By Kevin J. Sabo
For the Advance
I have dealt with mental illness most of my adult life.
First, I was diagnosed with depression, then Borderline Personality Disorder, and then, thanks to a past job, Post Traumatic Stress Disorder.
I have dealt with significant and severe depression off and on since I was a teenager. The diagnosis of Borderline Personality Disorder came later, in my early 20s.
Despite the mental health difficulties I faced, I managed to succeed at one of the most stressful careers out, as a frontline emergency services worker.
Since I left the ambulance service in 2013, I have struggled with the initial diagnoses as well as Post Traumatic Stress Disorder.
Too many hospitalizations later, I still continue to struggle. I question my worth. I question my abilities. I question how I have ended up where I am. Though I do deal with my mental health regularly through the year, late summer and mid-winter seem to find me at my worst.
I’m not going to mince words, the last few weeks have been a struggle; my mind has been descending into the darkness that always seems to encompass it at this time of year.
My mind is at odds with what is actually happening in my life. I have been successful of late, passing the first course on my way to an English degree. I’ve been busy with the paper, and I am hard at work setting up a photography business. I have my goals within reach, yet I don’t feel worthy of obtaining them.
That’s the thing with mental illness. It clouds your mind. It lies to you, telling you that you are not enough. It tells you that you are not worthy of love or success, and no matter the evidence presented to the contrary, your mind believes the lies.
Eventually these lies get to the point that they are what you believe, and you start lying to yourself.
I struggle with these lies every day; some days worse than others.
However, the fact that I struggle isn’t a failing. In fact, it has built a strength that unless one has gone through mental illness, you can’t understand. It takes strength to keep walking forward when you just want to lay down and stop.
It can be the result of past trauma overwhelming someone, or even a chemical imbalance in the brain.
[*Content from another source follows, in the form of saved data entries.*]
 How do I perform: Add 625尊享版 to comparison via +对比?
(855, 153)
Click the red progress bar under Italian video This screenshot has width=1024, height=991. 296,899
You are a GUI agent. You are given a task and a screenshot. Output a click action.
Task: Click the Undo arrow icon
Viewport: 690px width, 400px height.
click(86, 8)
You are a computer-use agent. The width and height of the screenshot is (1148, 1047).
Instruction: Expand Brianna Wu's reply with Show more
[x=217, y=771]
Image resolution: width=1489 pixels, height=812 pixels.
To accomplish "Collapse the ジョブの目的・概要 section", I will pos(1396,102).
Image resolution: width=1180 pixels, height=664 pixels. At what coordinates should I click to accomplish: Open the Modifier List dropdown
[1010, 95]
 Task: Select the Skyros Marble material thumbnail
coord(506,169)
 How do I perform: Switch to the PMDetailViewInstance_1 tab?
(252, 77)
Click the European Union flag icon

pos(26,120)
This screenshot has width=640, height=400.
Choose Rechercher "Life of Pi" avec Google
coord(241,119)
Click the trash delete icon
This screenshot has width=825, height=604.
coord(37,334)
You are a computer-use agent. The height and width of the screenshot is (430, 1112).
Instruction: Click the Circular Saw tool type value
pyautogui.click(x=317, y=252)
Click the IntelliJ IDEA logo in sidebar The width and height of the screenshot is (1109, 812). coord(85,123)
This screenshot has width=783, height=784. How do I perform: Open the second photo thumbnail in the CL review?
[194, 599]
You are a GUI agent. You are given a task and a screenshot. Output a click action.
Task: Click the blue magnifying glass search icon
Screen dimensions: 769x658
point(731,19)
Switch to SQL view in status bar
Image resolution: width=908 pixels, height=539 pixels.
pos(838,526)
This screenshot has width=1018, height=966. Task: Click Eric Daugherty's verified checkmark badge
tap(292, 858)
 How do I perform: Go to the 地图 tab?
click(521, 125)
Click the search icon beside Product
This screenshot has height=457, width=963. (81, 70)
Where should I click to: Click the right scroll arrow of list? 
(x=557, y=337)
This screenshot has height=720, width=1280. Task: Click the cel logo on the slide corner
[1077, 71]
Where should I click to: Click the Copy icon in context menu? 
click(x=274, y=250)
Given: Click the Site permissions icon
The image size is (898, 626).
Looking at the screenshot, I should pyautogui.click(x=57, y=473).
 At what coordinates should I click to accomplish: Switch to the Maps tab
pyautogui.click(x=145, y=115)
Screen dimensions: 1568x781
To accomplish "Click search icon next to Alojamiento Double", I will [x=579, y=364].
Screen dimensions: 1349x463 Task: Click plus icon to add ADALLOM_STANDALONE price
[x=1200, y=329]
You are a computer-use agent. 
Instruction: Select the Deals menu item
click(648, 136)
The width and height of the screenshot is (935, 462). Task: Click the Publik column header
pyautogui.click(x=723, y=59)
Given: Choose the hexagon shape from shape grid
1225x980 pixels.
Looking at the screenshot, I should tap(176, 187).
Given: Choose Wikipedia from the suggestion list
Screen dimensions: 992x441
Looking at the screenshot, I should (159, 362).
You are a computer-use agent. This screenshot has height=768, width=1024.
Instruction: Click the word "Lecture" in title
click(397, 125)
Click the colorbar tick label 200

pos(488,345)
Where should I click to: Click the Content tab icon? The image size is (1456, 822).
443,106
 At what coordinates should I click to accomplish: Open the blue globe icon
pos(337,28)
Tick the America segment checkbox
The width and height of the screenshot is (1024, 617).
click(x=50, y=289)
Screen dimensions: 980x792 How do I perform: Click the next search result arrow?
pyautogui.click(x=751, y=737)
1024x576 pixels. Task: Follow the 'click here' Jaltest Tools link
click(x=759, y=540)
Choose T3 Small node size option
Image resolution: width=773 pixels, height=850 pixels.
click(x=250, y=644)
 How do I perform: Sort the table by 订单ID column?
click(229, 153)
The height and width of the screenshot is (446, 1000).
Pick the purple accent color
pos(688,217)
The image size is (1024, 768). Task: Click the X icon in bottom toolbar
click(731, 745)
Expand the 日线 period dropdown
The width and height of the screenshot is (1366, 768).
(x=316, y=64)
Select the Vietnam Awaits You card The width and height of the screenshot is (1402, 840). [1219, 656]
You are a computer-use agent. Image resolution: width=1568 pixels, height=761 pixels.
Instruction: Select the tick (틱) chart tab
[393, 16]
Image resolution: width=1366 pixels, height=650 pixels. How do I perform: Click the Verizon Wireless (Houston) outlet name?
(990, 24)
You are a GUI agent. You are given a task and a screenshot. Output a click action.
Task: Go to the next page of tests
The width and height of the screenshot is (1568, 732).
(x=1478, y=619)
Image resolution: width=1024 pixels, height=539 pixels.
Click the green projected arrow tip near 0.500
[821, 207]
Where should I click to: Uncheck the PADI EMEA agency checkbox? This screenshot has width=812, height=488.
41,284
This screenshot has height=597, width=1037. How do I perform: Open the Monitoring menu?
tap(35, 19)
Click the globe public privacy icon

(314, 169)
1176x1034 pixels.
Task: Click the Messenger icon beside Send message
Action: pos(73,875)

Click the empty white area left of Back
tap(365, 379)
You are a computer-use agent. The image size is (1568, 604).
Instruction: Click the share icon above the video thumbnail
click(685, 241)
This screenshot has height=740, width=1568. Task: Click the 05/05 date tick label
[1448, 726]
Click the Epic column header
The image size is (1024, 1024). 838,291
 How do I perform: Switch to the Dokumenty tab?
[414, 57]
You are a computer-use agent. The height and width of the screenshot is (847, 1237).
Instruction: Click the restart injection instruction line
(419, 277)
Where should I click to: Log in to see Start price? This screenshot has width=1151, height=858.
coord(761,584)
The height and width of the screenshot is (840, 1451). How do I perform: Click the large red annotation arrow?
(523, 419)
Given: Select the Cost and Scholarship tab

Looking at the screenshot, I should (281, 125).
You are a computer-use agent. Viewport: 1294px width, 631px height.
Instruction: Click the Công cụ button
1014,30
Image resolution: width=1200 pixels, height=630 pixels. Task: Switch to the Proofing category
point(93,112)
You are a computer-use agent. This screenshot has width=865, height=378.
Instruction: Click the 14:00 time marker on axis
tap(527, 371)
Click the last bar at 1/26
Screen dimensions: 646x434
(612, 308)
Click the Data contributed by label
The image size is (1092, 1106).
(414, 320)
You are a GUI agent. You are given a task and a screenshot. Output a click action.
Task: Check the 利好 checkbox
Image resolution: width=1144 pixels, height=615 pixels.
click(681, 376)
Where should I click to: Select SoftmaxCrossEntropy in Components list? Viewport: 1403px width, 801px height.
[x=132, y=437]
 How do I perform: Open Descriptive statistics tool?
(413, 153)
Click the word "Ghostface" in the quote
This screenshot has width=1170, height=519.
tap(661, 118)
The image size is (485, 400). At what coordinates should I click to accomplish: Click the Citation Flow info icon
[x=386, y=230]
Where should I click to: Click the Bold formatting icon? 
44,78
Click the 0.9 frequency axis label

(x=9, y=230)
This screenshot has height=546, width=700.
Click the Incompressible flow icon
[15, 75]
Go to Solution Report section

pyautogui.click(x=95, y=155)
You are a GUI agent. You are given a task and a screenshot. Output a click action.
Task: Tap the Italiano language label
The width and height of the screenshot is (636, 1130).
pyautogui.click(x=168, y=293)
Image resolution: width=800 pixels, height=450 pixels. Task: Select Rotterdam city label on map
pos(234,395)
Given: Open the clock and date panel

It’s an illness I deal with, just like people deal with diabetes or hypertension. The most important fact in all this is this, mental illness is treatable, even though it is not a one-size-fits-all approach.
If you or someone you love is dealing with mental health concerns, contact your doctor or Alberta Health Link at 1-866-408-5465. In emergency situations, call 911.
Depression and other mental illnesses are tough to fight, and you don’t have to go through it alone. I know I don’t. I see my doctor and therapist regularly, and that helps make things bearable.